RevisEval: Improving LLM-as-a-Judge via Response-Adapted References
Abstract
With significant efforts in recent studies, LLM-as-a-Judge has become a cost-effective alternative to human evaluation for assessing the text generation quality in a wide range of tasks. However, there still remains a reliability gap between LLM-as-a-Judge and human evaluation. One important reason is the lack of guided oracles in the evaluation process. Motivated by the role of reference pervasively used in classic text evaluation, we introduce RevisEval, a novel text generation evaluation paradigm via the response-adapted references. RevisEval is driven by the key observation that an ideal reference should maintain the necessary relevance to the response to be evaluated. Specifically, RevisEval leverages the text revision capabilities of large language models (LLMs) to adaptively revise the response, then treat the revised text as the reference (response-adapted reference) for the subsequent evaluation. Extensive experiments demonstrate that RevisEval outperforms traditional reference-free and reference-based evaluation paradigms that use LLM-as-a-Judge across NLG tasks and open-ended instruction-following tasks.
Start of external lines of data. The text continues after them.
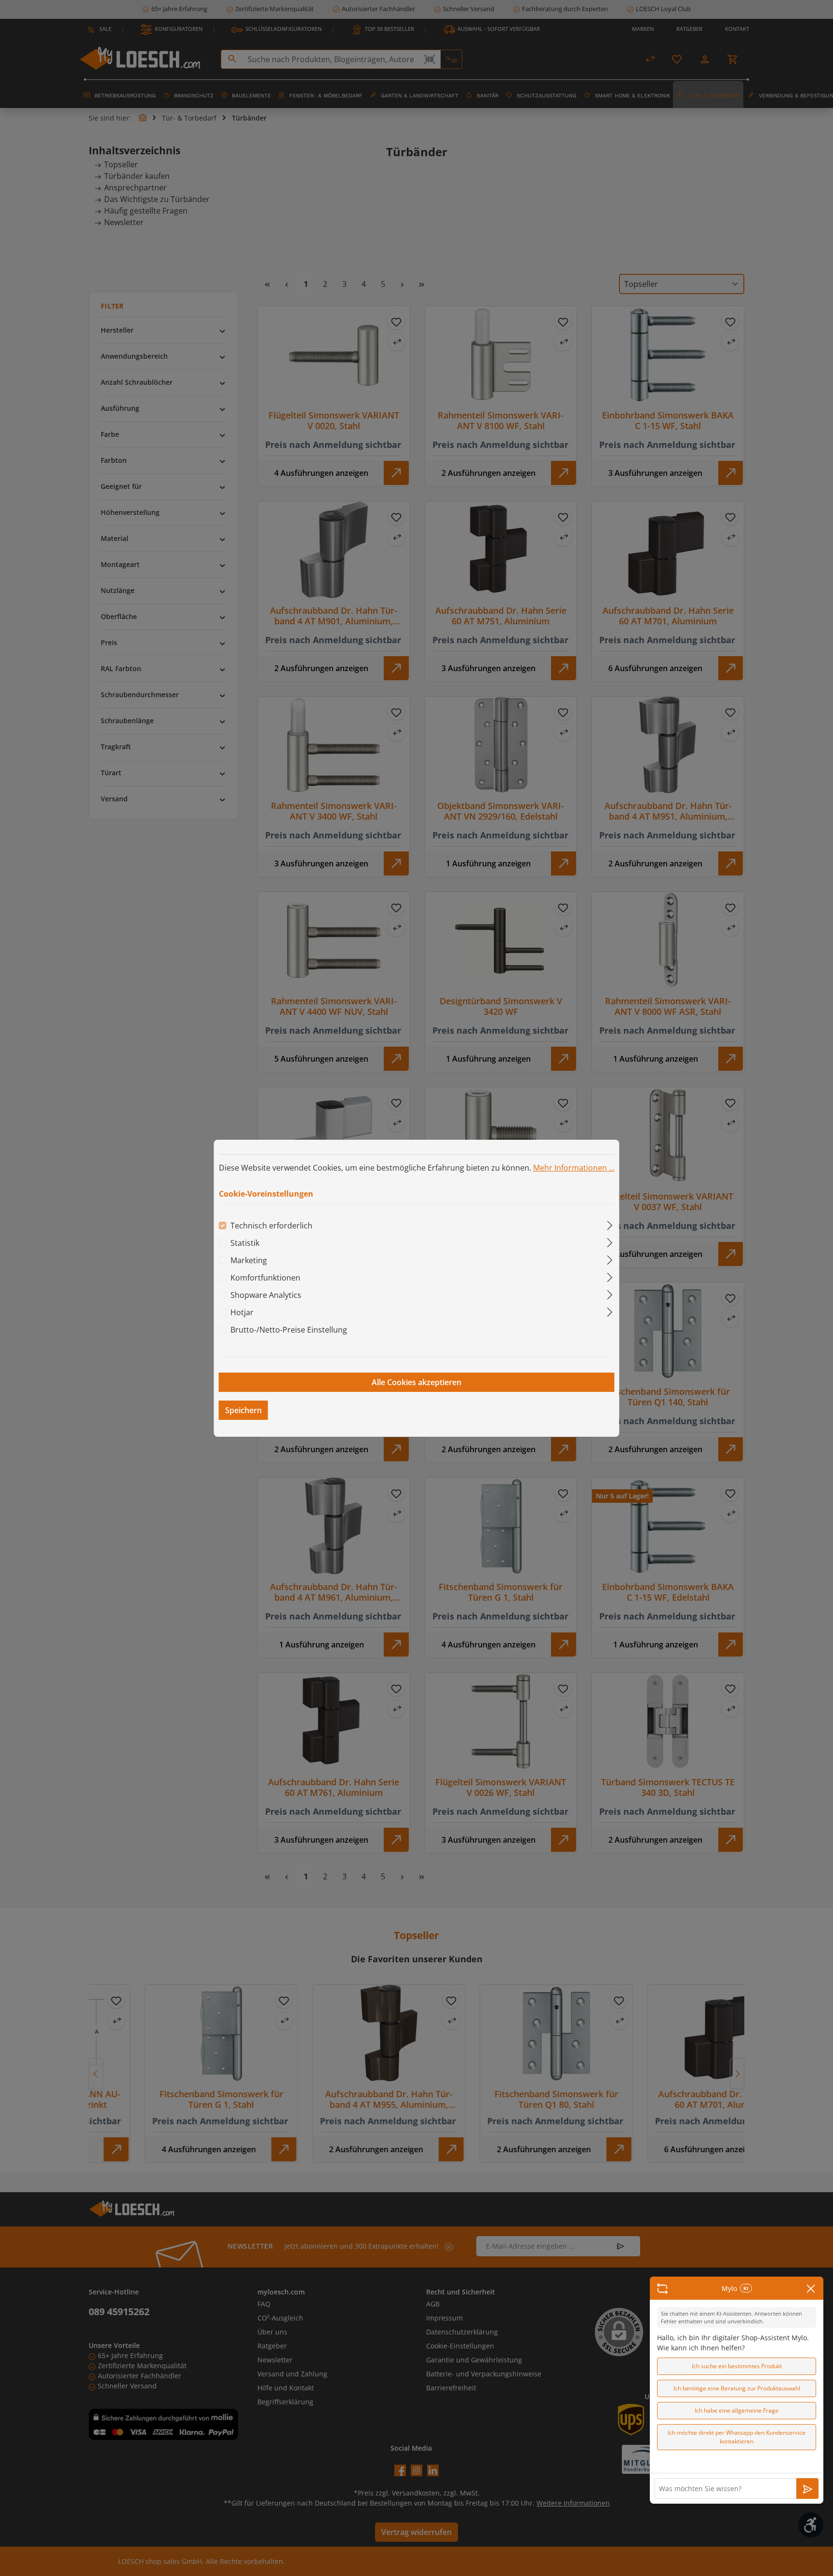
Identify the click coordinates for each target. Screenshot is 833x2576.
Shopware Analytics (265, 1295)
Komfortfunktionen (265, 1277)
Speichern (243, 1410)
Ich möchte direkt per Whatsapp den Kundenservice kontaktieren (737, 2436)
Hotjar (242, 1312)
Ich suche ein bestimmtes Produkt (737, 2366)
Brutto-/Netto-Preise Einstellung (288, 1329)
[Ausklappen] (609, 1224)
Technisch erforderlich (271, 1225)
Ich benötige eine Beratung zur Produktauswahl (736, 2388)
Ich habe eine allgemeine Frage (737, 2410)
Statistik (244, 1243)
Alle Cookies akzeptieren (416, 1382)
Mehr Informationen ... (574, 1167)
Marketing (248, 1260)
More importantly, our response-adapted references can further boost the classical text metrics, e.g., BLEU and BERTScore, compared to traditional references and even rival the LLM-as-a-Judge. A detailed analysis is also conducted to confirm RevisEval's effectiveness in bias reduction, the impact of inference cost, and reference relevance.
Community
''RevisEval: Improving LLM-as-a-Judge via Response-Adapted References'', Evaluation has long been a cornerstone of progress in text generation capabilities. With the limitations of traditional metrics, LLM-as-a-Judge has become a viable method for assessing generative abilities in open-ended tasks, though it still faces significant reliability gaps compared to human evaluation. By harnessing the revision capabilities of LLMs, we unlock the potential of references in traditional evaluations, generating response-adapted references that can significantly enhance general evaluation methods on various tasks. This approach not only boosts the accuracy of LLM-as-a-Judge but also revives traditional metrics like BLEU, enabling them to effectively evaluate tasks on benchmarks such as MTBench and Alpacafarm, with results that are even comparable to those of LLM-as-a-Judge. It also performs well in using weak LLMs for evaluation and mitigating positional bias.
Most interestingly, we found that recent efforts to train a strong judge by fine-tuning (SFT) a weak LLM, like Llama-2 7B, have encountered significant challenges, particularly bias issues. Surprisingly, our approach reveals that instead of fine-tuning a weak LLM into a judge, it may be more effective to use the same resources to train it as a reviser. By generating response-adapted references and combining them with traditional metrics, better results can be achieved. This offers an alternative feasible approach for using LLMs as judges.